Some of Armenia's top pop stars have been singing for their suppers at presidential election campaign rallies. Here are some notes from my column in The Moscow Times; for more images and info on the Armenian campaign circus, see photo-journalist Onnik Krikorian's blog.As the race for the Armenian presidency heats up, with candidates hurling abuse at each other and gunshots fired outside campaign offices, pop music has emerged as a significant propaganda tool in this increasingly fierce struggle for power. Last week, Serzh Sarkisian, the current prime minister and the favoured candidate of the political establishment, deployed Armenia’s 2008 Eurovision Song Contest hopeful Sirusho (pictured above) as he chased the youth vote.
Sirusho is a winsome but chaste-looking former child star who seems to specialise in romantic ballads with an ethno twist. She’s one of a series of Armenian pop stars who’ve joined the Sarkisian roadshow and publicly declared that they’re down with Serzh. “We have not made that decision forcedly,” one of the politically-committed crooners insisted. “We did that with the call of the heart.”
When it comes to sugar-sweet choruses and faux-R&B grooves, the opposition candidates seem to be lagging behind.

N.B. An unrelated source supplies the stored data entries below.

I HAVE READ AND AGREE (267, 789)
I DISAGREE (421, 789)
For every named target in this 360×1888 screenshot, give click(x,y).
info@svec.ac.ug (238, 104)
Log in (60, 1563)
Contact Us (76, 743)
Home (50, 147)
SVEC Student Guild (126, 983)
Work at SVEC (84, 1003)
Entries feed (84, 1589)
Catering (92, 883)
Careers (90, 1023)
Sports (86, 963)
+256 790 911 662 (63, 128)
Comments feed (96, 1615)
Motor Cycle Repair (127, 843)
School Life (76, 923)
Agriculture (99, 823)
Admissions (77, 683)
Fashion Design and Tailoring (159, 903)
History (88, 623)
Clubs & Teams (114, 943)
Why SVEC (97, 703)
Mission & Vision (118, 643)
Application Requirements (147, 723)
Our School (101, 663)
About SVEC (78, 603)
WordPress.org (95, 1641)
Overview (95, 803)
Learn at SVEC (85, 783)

However, Levon Ter-Petrosian, the first president of post-Soviet Armenia who recently made a dramatic comeback and is challenging for the top job again, does have a feisty little ringtone available for download from his website, featuring a campaign-trail chant over a breathless house groove. It’s called Struggle, which fits nicely with the clenched-fist campaign logo and Warhol-style portrait on the site, as Ter-Petrosian seeks to portray himself as the righteous avenger riding into town to confront a ruling elite which he has compared to a criminal gang.